INSTRUCTIONS TO FOLLOW - Transcribe, word for word, only the lines from the one containing "Instruction: Open the chat history clock icon" through the end of the material below. Pictures stay out.

GIVEN DATA -
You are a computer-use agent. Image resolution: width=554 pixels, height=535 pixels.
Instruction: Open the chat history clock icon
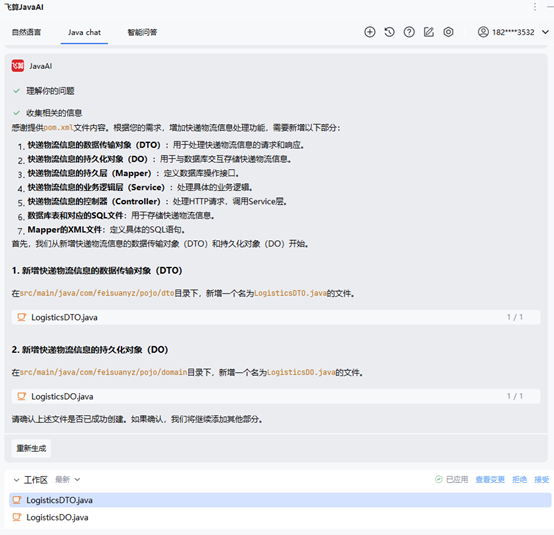(x=389, y=32)
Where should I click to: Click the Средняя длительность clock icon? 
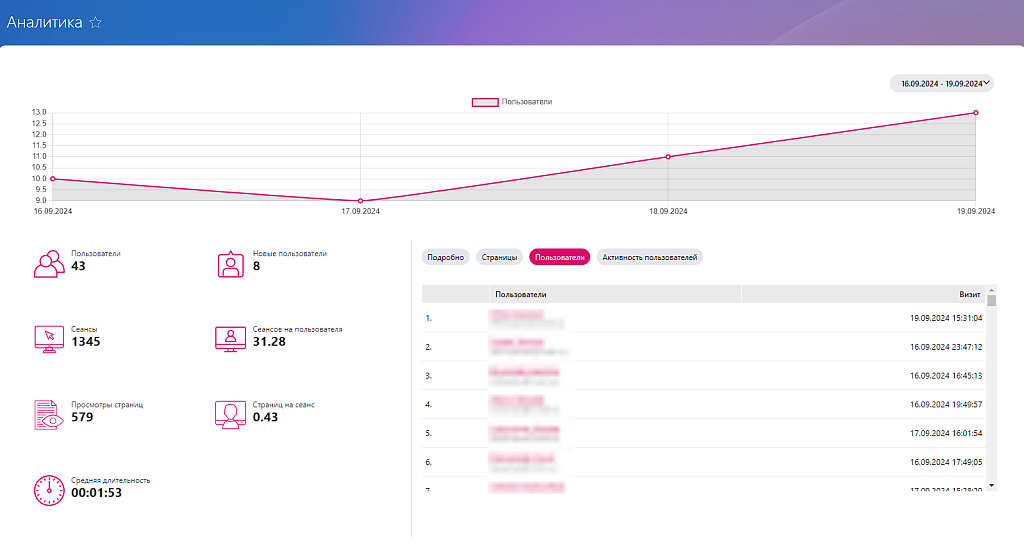49,489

OUTPUT BELOW -
Instruction: Open the chat history clock icon
(x=389, y=32)
Where should I click to: Click the Средняя длительность clock icon? 
49,489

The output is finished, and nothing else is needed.